◆ Records for this task:
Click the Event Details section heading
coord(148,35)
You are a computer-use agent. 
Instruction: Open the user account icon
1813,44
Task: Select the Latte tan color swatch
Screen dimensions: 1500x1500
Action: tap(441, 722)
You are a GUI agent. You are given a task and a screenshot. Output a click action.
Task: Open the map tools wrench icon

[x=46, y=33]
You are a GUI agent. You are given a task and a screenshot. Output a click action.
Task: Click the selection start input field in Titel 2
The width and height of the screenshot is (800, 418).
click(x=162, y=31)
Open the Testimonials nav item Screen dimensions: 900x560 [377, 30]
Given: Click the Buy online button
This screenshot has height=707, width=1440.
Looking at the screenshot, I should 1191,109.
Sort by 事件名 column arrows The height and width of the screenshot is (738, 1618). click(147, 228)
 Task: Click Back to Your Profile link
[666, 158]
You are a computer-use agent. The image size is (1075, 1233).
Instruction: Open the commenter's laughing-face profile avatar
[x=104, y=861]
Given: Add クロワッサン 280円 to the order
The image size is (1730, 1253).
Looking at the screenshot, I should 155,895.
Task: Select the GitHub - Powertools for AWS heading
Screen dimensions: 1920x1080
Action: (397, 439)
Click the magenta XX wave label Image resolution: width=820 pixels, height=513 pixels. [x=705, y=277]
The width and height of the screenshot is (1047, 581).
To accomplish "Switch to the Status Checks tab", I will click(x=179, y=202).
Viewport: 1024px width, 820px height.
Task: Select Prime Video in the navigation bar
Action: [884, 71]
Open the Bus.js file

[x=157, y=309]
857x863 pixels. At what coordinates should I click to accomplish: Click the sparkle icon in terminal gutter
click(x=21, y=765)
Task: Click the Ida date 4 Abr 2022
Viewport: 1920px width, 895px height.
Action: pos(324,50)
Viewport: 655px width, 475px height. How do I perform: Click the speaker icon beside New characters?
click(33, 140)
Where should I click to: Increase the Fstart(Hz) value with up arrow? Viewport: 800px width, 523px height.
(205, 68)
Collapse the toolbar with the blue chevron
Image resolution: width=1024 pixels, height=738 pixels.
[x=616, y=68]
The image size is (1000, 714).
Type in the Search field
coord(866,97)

◆ Activity: Please repeat the listing above in full and exactly.

◆ Your response:
Click the Event Details section heading
coord(148,35)
You are a computer-use agent. 
Instruction: Open the user account icon
1813,44
Task: Select the Latte tan color swatch
Screen dimensions: 1500x1500
Action: tap(441, 722)
You are a GUI agent. You are given a task and a screenshot. Output a click action.
Task: Open the map tools wrench icon

[x=46, y=33]
You are a GUI agent. You are given a task and a screenshot. Output a click action.
Task: Click the selection start input field in Titel 2
The width and height of the screenshot is (800, 418).
click(x=162, y=31)
Open the Testimonials nav item Screen dimensions: 900x560 [377, 30]
Given: Click the Buy online button
This screenshot has height=707, width=1440.
Looking at the screenshot, I should 1191,109.
Sort by 事件名 column arrows The height and width of the screenshot is (738, 1618). click(147, 228)
 Task: Click Back to Your Profile link
[666, 158]
You are a computer-use agent. The image size is (1075, 1233).
Instruction: Open the commenter's laughing-face profile avatar
[x=104, y=861]
Given: Add クロワッサン 280円 to the order
The image size is (1730, 1253).
Looking at the screenshot, I should 155,895.
Task: Select the GitHub - Powertools for AWS heading
Screen dimensions: 1920x1080
Action: (397, 439)
Click the magenta XX wave label Image resolution: width=820 pixels, height=513 pixels. [x=705, y=277]
The width and height of the screenshot is (1047, 581).
To accomplish "Switch to the Status Checks tab", I will click(x=179, y=202).
Viewport: 1024px width, 820px height.
Task: Select Prime Video in the navigation bar
Action: [884, 71]
Open the Bus.js file

[x=157, y=309]
857x863 pixels. At what coordinates should I click to accomplish: Click the sparkle icon in terminal gutter
click(x=21, y=765)
Task: Click the Ida date 4 Abr 2022
Viewport: 1920px width, 895px height.
Action: pos(324,50)
Viewport: 655px width, 475px height. How do I perform: Click the speaker icon beside New characters?
click(33, 140)
Where should I click to: Increase the Fstart(Hz) value with up arrow? Viewport: 800px width, 523px height.
(205, 68)
Collapse the toolbar with the blue chevron
Image resolution: width=1024 pixels, height=738 pixels.
[x=616, y=68]
The image size is (1000, 714).
Type in the Search field
coord(866,97)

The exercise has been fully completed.